今の発言。ディエゴならその残酷さを誰より理解しているはずだ。まっすぐ冷ややかに燃える瞳は、どんな言葉より雄弁にマニーの怒りを語っている。

「――…なら、どんな目であいつを見てるんだ」

しぼり出すように訊ねるが、強いまなざしは揺るがない。近くなった距離をもっても鳶色の眼底に沈んだ思いは見透かせそうになかった。どれだけそうして互いの眼を見ていたものか。己を拘束する手を振りほどく際聞こえた、震えた息。どちらのものだったかは判らない。

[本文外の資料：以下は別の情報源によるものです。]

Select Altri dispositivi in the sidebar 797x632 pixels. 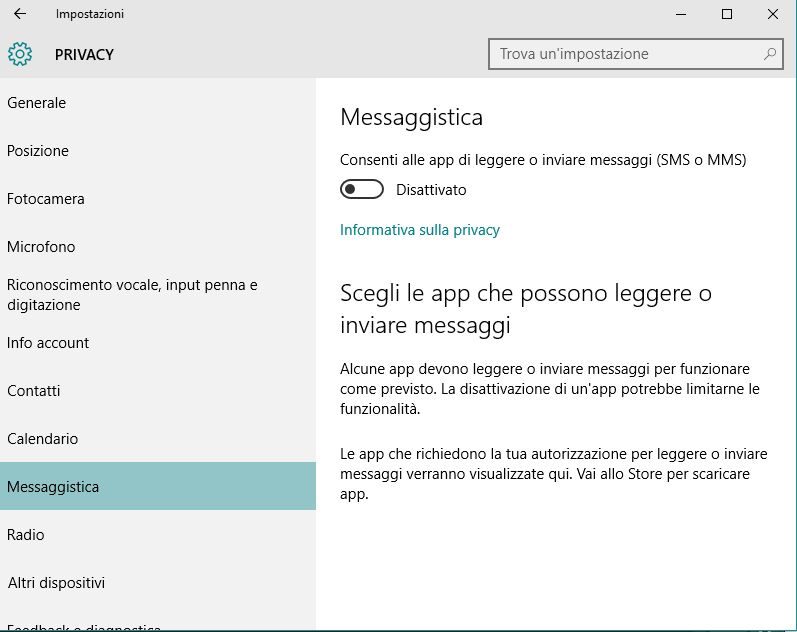[56, 583]
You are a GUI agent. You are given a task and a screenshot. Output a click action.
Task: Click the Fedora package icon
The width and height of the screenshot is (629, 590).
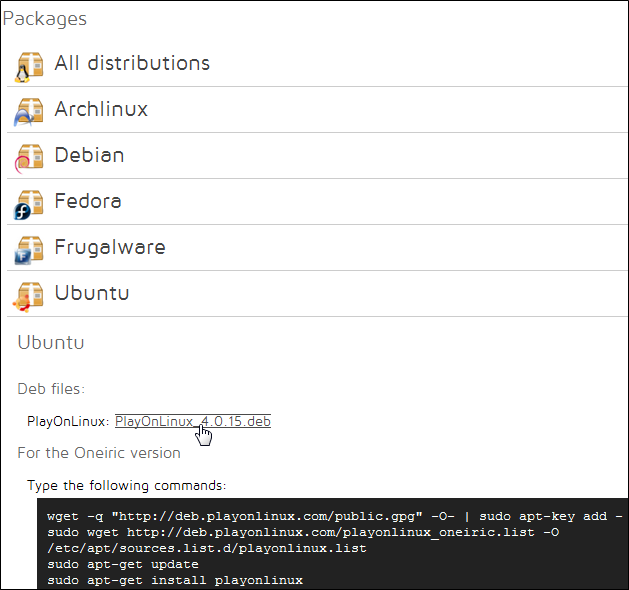click(30, 203)
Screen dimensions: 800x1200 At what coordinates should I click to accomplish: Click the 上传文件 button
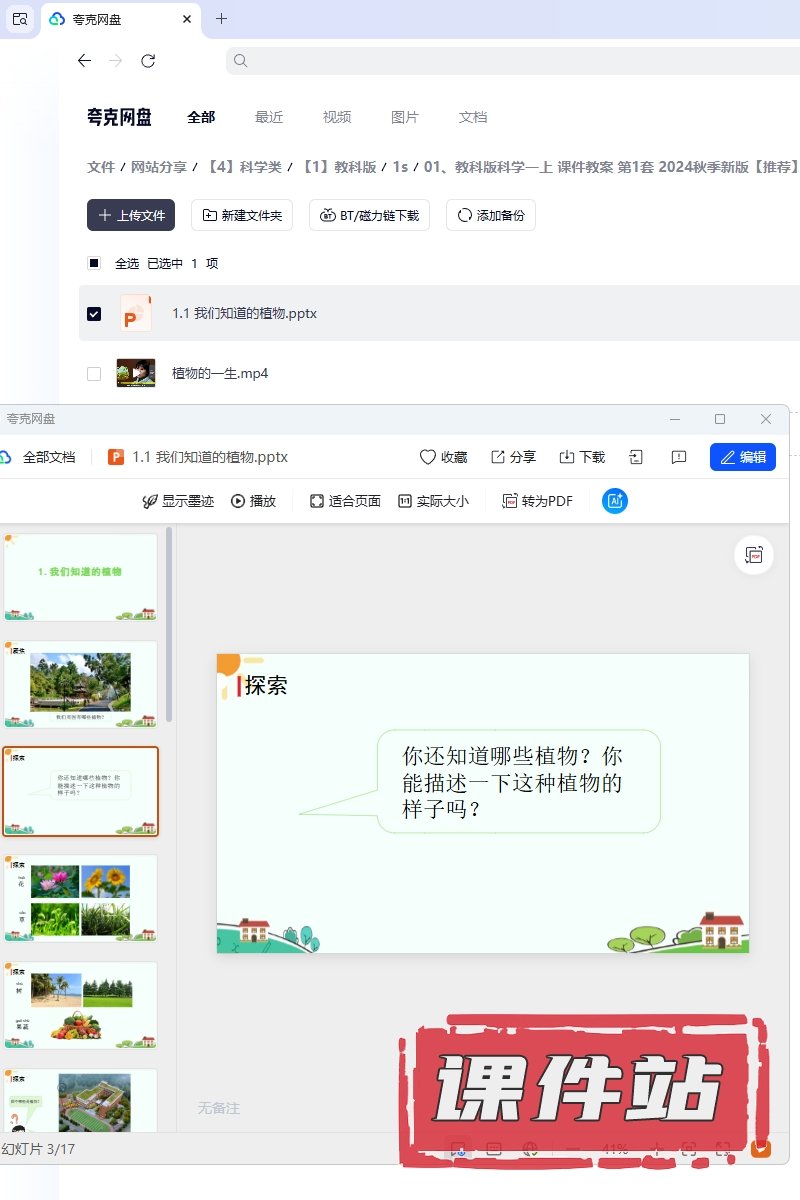coord(131,215)
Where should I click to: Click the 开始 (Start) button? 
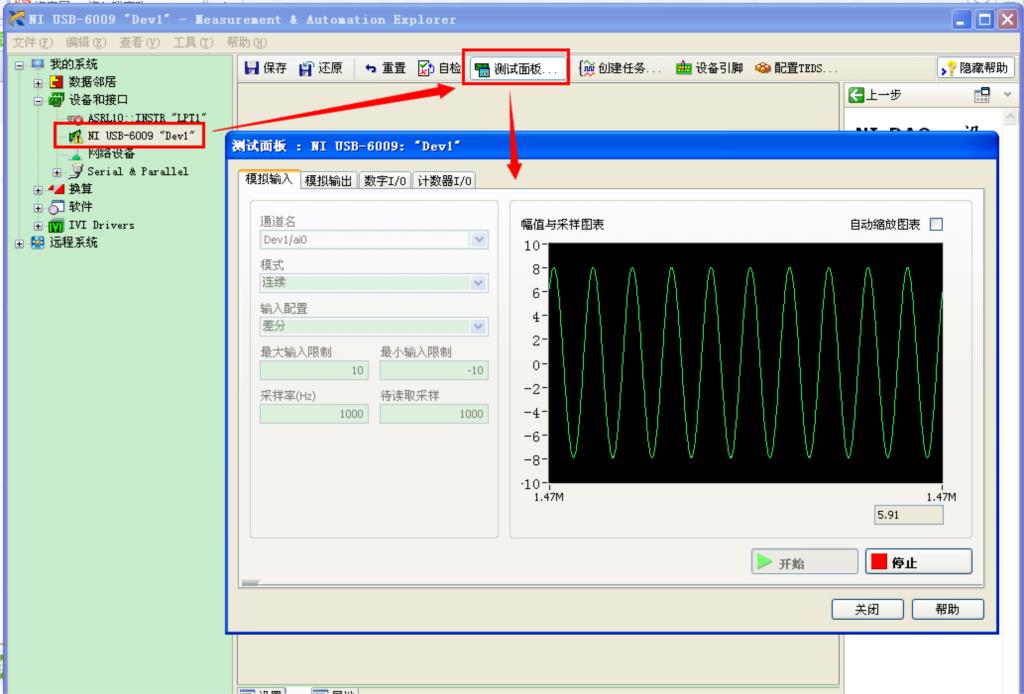pos(802,562)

「俺もあんたも欲しいものは同じだ。人のいい保護者であり続けたいなら、そうしろよ」

相手を笑えた義理ではあるまいが笑ってやりたかった。けれどもやはり、笑えはしなかった。語調と同じ冷淡さだけが、ディエゴの横顔を彩っている。

「ただ、俺は違う」

図らずも時は満ちたのだ。きっぱりとした、それはある種の宣言だった。

「……お前の欲しいものを私も欲しがるなんてことは、有り得ない。本当に違うからな。私たちは」

苦しげな表情を消し去ったマニーのまなざしは変わらず頑なで、想いを宿すことを拒んでいる。
それは本心からの言葉なのか?
ふたたび問うことはせず、ディエゴは静かに瞳を伏せる。マニーもそれ以上は語ることなく知らぬ間に握りしめていた拳から、そっと力をぬいた。